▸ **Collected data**
================

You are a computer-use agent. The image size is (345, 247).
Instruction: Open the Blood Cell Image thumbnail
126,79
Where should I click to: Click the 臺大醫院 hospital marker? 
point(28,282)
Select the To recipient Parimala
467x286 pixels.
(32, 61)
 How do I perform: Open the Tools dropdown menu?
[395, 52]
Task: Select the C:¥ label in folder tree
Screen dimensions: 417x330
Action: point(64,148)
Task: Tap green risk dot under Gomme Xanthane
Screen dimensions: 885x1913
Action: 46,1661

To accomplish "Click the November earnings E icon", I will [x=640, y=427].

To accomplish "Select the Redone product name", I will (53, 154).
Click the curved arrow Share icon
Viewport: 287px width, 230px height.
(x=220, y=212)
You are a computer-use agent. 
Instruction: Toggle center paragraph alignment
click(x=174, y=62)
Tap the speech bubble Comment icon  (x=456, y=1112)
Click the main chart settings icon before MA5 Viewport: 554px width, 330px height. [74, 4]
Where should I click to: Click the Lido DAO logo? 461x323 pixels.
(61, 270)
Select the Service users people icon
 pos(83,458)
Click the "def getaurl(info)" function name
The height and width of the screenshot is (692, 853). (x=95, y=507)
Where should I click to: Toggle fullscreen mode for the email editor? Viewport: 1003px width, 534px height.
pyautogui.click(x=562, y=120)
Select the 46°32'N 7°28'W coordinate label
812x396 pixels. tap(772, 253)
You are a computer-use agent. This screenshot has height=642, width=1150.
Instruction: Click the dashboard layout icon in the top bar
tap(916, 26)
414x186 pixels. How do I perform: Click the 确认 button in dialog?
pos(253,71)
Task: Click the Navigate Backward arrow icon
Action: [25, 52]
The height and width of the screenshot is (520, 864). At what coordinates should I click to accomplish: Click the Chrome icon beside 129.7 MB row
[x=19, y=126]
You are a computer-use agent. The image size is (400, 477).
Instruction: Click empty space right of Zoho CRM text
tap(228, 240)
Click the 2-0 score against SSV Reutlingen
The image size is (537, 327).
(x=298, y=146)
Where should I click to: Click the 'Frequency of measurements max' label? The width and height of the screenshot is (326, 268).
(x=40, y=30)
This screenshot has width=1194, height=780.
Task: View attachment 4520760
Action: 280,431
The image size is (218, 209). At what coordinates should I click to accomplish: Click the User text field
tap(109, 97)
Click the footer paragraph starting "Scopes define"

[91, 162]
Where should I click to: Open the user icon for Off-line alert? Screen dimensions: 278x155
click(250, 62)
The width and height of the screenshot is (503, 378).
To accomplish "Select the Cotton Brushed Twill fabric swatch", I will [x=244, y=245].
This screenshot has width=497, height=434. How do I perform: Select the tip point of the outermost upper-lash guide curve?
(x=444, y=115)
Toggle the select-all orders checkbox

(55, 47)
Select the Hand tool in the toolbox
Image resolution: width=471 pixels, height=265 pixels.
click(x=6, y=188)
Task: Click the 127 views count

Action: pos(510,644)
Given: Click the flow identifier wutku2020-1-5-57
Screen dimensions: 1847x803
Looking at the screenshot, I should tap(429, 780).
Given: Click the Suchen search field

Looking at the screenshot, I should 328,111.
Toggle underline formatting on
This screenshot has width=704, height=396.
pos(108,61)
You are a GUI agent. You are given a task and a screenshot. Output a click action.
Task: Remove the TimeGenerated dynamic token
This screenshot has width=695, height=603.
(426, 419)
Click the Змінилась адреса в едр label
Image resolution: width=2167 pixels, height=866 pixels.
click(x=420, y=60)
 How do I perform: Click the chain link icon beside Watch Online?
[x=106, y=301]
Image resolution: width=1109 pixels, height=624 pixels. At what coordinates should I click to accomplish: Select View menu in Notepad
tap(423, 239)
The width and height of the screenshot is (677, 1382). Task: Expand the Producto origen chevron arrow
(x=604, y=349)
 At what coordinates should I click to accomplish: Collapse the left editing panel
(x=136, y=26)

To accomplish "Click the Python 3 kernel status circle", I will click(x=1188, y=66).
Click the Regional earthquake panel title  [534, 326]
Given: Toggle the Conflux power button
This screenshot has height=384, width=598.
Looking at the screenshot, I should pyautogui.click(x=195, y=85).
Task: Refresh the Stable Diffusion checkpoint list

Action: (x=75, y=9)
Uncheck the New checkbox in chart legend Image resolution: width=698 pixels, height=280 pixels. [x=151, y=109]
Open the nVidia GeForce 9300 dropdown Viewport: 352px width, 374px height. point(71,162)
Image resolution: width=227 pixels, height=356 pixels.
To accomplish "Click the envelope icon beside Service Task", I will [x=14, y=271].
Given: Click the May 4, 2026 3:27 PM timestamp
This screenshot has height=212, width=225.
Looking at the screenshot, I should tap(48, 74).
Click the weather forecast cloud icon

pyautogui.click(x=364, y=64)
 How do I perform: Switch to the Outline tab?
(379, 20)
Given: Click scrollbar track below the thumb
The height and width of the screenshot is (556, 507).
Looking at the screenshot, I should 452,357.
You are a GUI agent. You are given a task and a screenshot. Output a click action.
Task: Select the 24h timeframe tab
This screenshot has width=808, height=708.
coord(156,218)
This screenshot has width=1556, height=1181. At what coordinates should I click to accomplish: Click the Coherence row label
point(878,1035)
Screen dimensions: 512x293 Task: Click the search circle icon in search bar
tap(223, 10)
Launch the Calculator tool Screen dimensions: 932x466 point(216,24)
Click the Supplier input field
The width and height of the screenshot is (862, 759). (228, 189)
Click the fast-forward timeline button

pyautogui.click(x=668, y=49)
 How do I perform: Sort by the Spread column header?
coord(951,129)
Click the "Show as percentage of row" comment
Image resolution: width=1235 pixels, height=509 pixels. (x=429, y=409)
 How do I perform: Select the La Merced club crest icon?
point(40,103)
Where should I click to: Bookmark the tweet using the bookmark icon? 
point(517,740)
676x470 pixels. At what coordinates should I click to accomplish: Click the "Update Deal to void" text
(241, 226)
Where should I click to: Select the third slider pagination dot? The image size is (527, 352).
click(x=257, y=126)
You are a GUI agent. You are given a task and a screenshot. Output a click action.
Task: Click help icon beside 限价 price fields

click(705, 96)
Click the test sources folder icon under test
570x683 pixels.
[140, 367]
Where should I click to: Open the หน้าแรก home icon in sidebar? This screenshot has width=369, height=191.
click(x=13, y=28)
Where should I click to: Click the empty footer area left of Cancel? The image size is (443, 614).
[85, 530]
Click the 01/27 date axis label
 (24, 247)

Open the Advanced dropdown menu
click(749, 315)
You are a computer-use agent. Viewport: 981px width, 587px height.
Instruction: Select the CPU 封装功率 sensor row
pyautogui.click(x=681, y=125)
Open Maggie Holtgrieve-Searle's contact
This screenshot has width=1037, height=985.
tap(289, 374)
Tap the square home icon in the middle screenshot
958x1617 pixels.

================

▸ **Activity**
An exact transcription of all the records is required.

▸ **Output of the task**
You are a computer-use agent. The image size is (345, 247).
Instruction: Open the Blood Cell Image thumbnail
126,79
Where should I click to: Click the 臺大醫院 hospital marker? 
point(28,282)
Select the To recipient Parimala
467x286 pixels.
(32, 61)
 How do I perform: Open the Tools dropdown menu?
[395, 52]
Task: Select the C:¥ label in folder tree
Screen dimensions: 417x330
Action: point(64,148)
Task: Tap green risk dot under Gomme Xanthane
Screen dimensions: 885x1913
Action: 46,1661

To accomplish "Click the November earnings E icon", I will [x=640, y=427].

To accomplish "Select the Redone product name", I will (53, 154).
Click the curved arrow Share icon
Viewport: 287px width, 230px height.
(x=220, y=212)
You are a computer-use agent. 
Instruction: Toggle center paragraph alignment
click(x=174, y=62)
Tap the speech bubble Comment icon  (x=456, y=1112)
Click the main chart settings icon before MA5 Viewport: 554px width, 330px height. [74, 4]
Where should I click to: Click the Lido DAO logo? 461x323 pixels.
(61, 270)
Select the Service users people icon
 pos(83,458)
Click the "def getaurl(info)" function name
The height and width of the screenshot is (692, 853). (x=95, y=507)
Where should I click to: Toggle fullscreen mode for the email editor? Viewport: 1003px width, 534px height.
pyautogui.click(x=562, y=120)
Select the 46°32'N 7°28'W coordinate label
812x396 pixels. tap(772, 253)
You are a computer-use agent. This screenshot has height=642, width=1150.
Instruction: Click the dashboard layout icon in the top bar
tap(916, 26)
414x186 pixels. How do I perform: Click the 确认 button in dialog?
pos(253,71)
Task: Click the Navigate Backward arrow icon
Action: [25, 52]
The height and width of the screenshot is (520, 864). At what coordinates should I click to accomplish: Click the Chrome icon beside 129.7 MB row
[x=19, y=126]
You are a computer-use agent. The image size is (400, 477).
Instruction: Click empty space right of Zoho CRM text
tap(228, 240)
Click the 2-0 score against SSV Reutlingen
The image size is (537, 327).
(x=298, y=146)
Where should I click to: Click the 'Frequency of measurements max' label? The width and height of the screenshot is (326, 268).
(x=40, y=30)
This screenshot has width=1194, height=780.
Task: View attachment 4520760
Action: 280,431
The image size is (218, 209). At what coordinates should I click to accomplish: Click the User text field
tap(109, 97)
Click the footer paragraph starting "Scopes define"

[91, 162]
Where should I click to: Open the user icon for Off-line alert? Screen dimensions: 278x155
click(250, 62)
The width and height of the screenshot is (503, 378).
To accomplish "Select the Cotton Brushed Twill fabric swatch", I will [x=244, y=245].
This screenshot has width=497, height=434. How do I perform: Select the tip point of the outermost upper-lash guide curve?
(x=444, y=115)
Toggle the select-all orders checkbox

(55, 47)
Select the Hand tool in the toolbox
Image resolution: width=471 pixels, height=265 pixels.
click(x=6, y=188)
Task: Click the 127 views count

Action: pos(510,644)
Given: Click the flow identifier wutku2020-1-5-57
Screen dimensions: 1847x803
Looking at the screenshot, I should tap(429, 780).
Given: Click the Suchen search field

Looking at the screenshot, I should 328,111.
Toggle underline formatting on
This screenshot has width=704, height=396.
pos(108,61)
You are a GUI agent. You are given a task and a screenshot. Output a click action.
Task: Remove the TimeGenerated dynamic token
This screenshot has width=695, height=603.
(426, 419)
Click the Змінилась адреса в едр label
Image resolution: width=2167 pixels, height=866 pixels.
click(x=420, y=60)
 How do I perform: Click the chain link icon beside Watch Online?
[x=106, y=301]
Image resolution: width=1109 pixels, height=624 pixels. At what coordinates should I click to accomplish: Select View menu in Notepad
tap(423, 239)
The width and height of the screenshot is (677, 1382). Task: Expand the Producto origen chevron arrow
(x=604, y=349)
 At what coordinates should I click to accomplish: Collapse the left editing panel
(x=136, y=26)

To accomplish "Click the Python 3 kernel status circle", I will click(x=1188, y=66).
Click the Regional earthquake panel title  [534, 326]
Given: Toggle the Conflux power button
This screenshot has height=384, width=598.
Looking at the screenshot, I should pyautogui.click(x=195, y=85).
Task: Refresh the Stable Diffusion checkpoint list

Action: (x=75, y=9)
Uncheck the New checkbox in chart legend Image resolution: width=698 pixels, height=280 pixels. [x=151, y=109]
Open the nVidia GeForce 9300 dropdown Viewport: 352px width, 374px height. point(71,162)
Image resolution: width=227 pixels, height=356 pixels.
To accomplish "Click the envelope icon beside Service Task", I will [x=14, y=271].
Given: Click the May 4, 2026 3:27 PM timestamp
This screenshot has height=212, width=225.
Looking at the screenshot, I should tap(48, 74).
Click the weather forecast cloud icon

pyautogui.click(x=364, y=64)
 How do I perform: Switch to the Outline tab?
(379, 20)
Given: Click scrollbar track below the thumb
The height and width of the screenshot is (556, 507).
Looking at the screenshot, I should 452,357.
You are a GUI agent. You are given a task and a screenshot. Output a click action.
Task: Select the 24h timeframe tab
This screenshot has width=808, height=708.
coord(156,218)
This screenshot has width=1556, height=1181. At what coordinates should I click to accomplish: Click the Coherence row label
point(878,1035)
Screen dimensions: 512x293 Task: Click the search circle icon in search bar
tap(223, 10)
Launch the Calculator tool Screen dimensions: 932x466 point(216,24)
Click the Supplier input field
The width and height of the screenshot is (862, 759). (228, 189)
Click the fast-forward timeline button

pyautogui.click(x=668, y=49)
 How do I perform: Sort by the Spread column header?
coord(951,129)
Click the "Show as percentage of row" comment
Image resolution: width=1235 pixels, height=509 pixels. (x=429, y=409)
 How do I perform: Select the La Merced club crest icon?
point(40,103)
Where should I click to: Bookmark the tweet using the bookmark icon? 
point(517,740)
676x470 pixels. At what coordinates should I click to accomplish: Click the "Update Deal to void" text
(241, 226)
Where should I click to: Select the third slider pagination dot? The image size is (527, 352).
click(x=257, y=126)
You are a GUI agent. You are given a task and a screenshot. Output a click action.
Task: Click help icon beside 限价 price fields

click(705, 96)
Click the test sources folder icon under test
570x683 pixels.
[140, 367]
Where should I click to: Open the หน้าแรก home icon in sidebar? This screenshot has width=369, height=191.
click(x=13, y=28)
Where should I click to: Click the empty footer area left of Cancel? The image size is (443, 614).
[85, 530]
Click the 01/27 date axis label
 (24, 247)

Open the Advanced dropdown menu
click(749, 315)
You are a computer-use agent. Viewport: 981px width, 587px height.
Instruction: Select the CPU 封装功率 sensor row
pyautogui.click(x=681, y=125)
Open Maggie Holtgrieve-Searle's contact
This screenshot has width=1037, height=985.
tap(289, 374)
Tap the square home icon in the middle screenshot
958x1617 pixels.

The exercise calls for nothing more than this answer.